Small tools
Technological gravitas is at an all time high. So many new startups and apps try to be revolutionary, promising dramatic lifestyle changes or mindblowing productivity gains. This is mostly marketing — but products exist as a reflection of their marketing.
This kind of positioning is offputting. I’m not in a place where I particularly want my workflow or day-to-day interactions to be upheaved. I’ve settled into a comfortable and productive relationship with the technology I use, albeit one with a couple unsmooth edges.
The problems I face tend to be less existential (how do I create software at an entirely different order of magnitude?) and more minutial (how do I save a couple seconds remembering which of the eight open iTerm
tabs I need to go to?)
As such, I’ve found myself more recently drawn to solutions to the latter class of problem — small tools that capably handle small tasks, software equivalents of hex keys.
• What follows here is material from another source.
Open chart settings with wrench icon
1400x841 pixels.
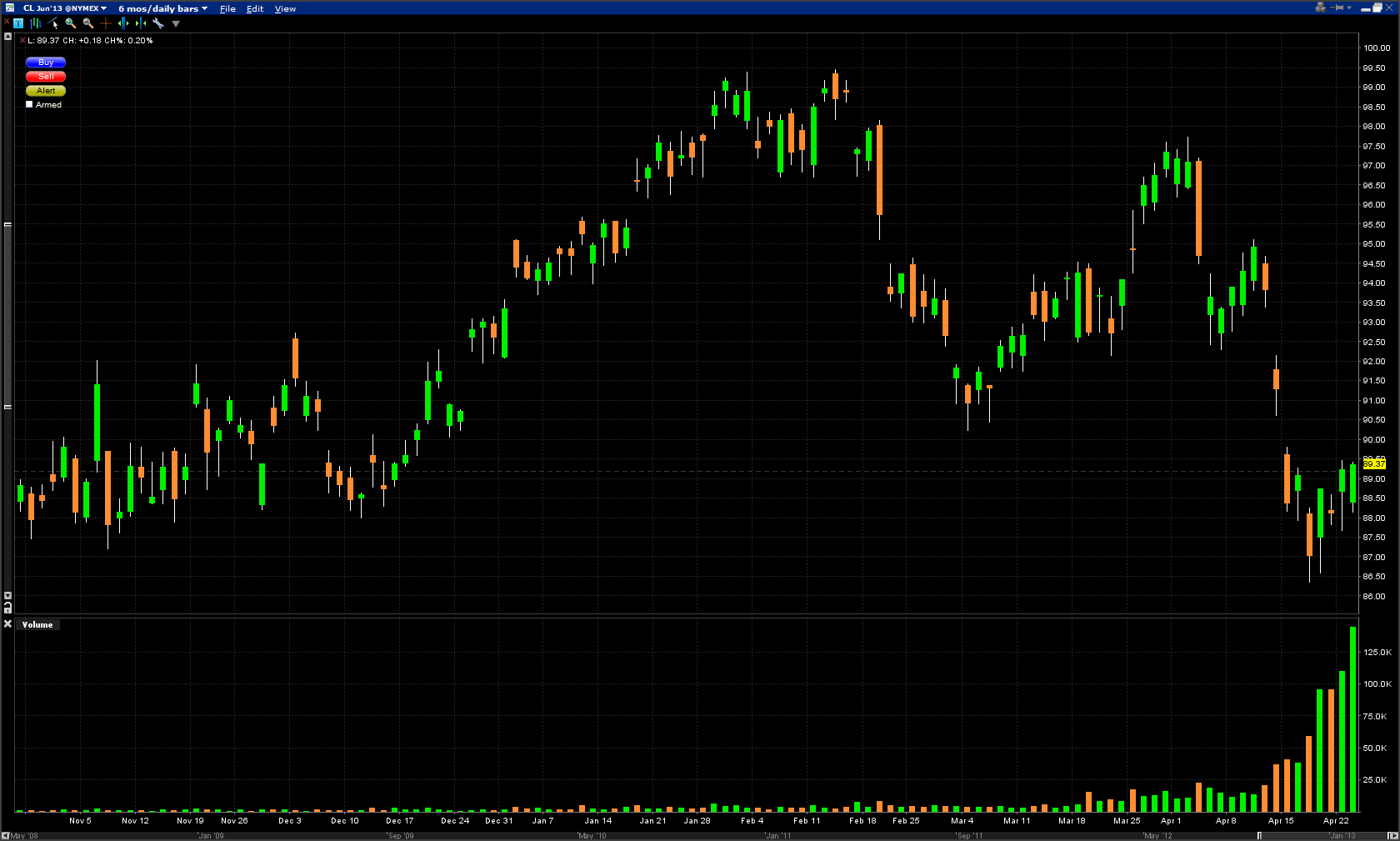(158, 23)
Here are some of the small tools that I enjoy using:
- Captio, which is an app that makes it incredibly easy to email yourself notes and snippets
- Briefmetrics, which emails me Google Analytics reports every week
- iA Writer, a pleasant and minimal Markdown editor
Smal tools like these are not particularly ambitious or flashy. However, they’re well designed and fulfill the promises they make to users (both of which tend to get easier as feature scope decreases). They also have simple and respectable business models: they provide value to a user at a cost.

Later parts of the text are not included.